## Given problem:
Swap each occurrence of "tab" for "panel" in the items below, then reproduce them with no other changes and without the pictures.

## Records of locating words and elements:

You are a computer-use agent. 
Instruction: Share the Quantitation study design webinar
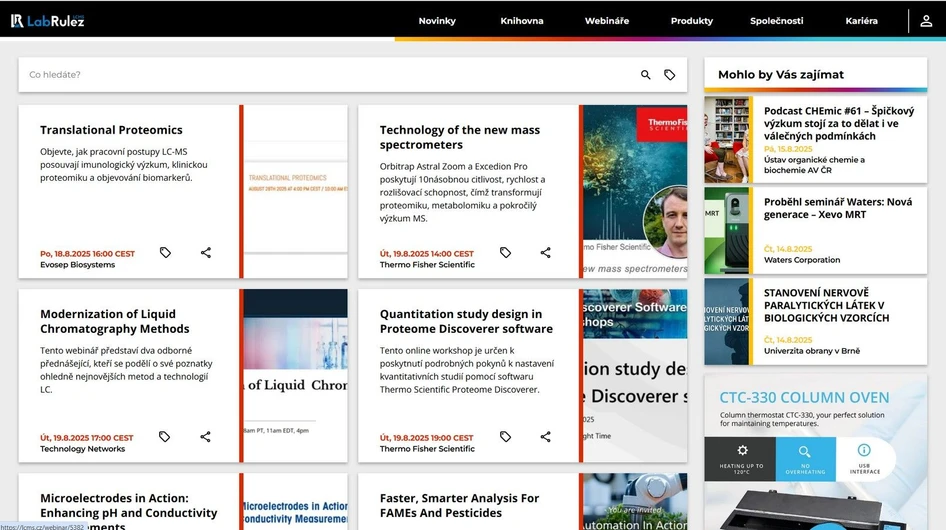pyautogui.click(x=546, y=437)
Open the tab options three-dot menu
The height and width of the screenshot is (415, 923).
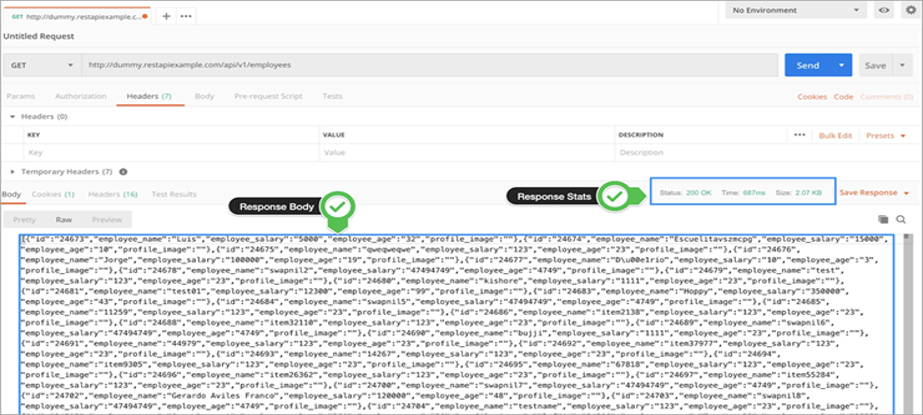186,16
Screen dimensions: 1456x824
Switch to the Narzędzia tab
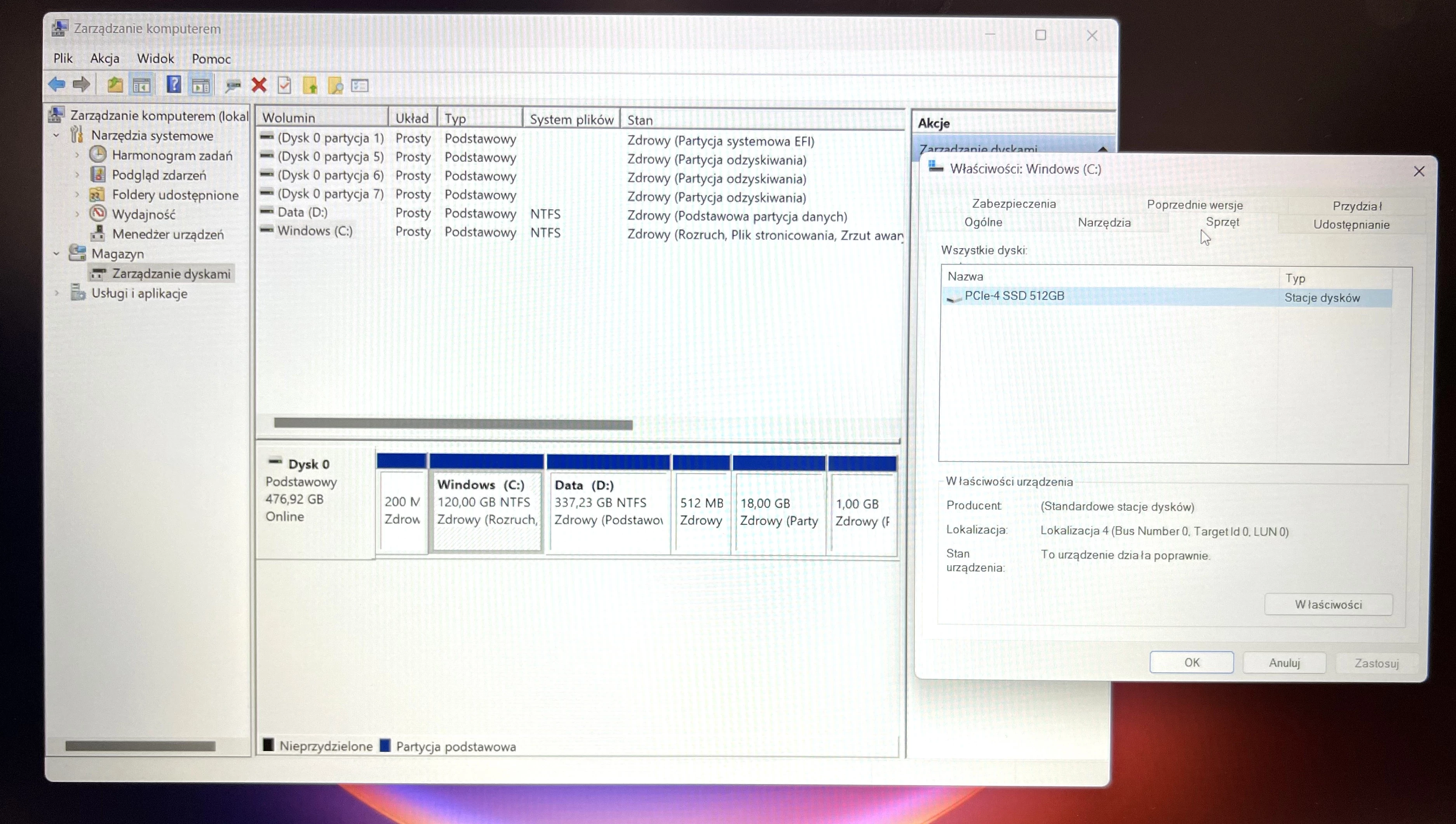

## Solution for this exercise:
You are a computer-use agent. 
Instruction: Share the Quantitation study design webinar
pyautogui.click(x=546, y=437)
Open the panel options three-dot menu
The height and width of the screenshot is (415, 923).
186,16
Screen dimensions: 1456x824
Switch to the Narzędzia panel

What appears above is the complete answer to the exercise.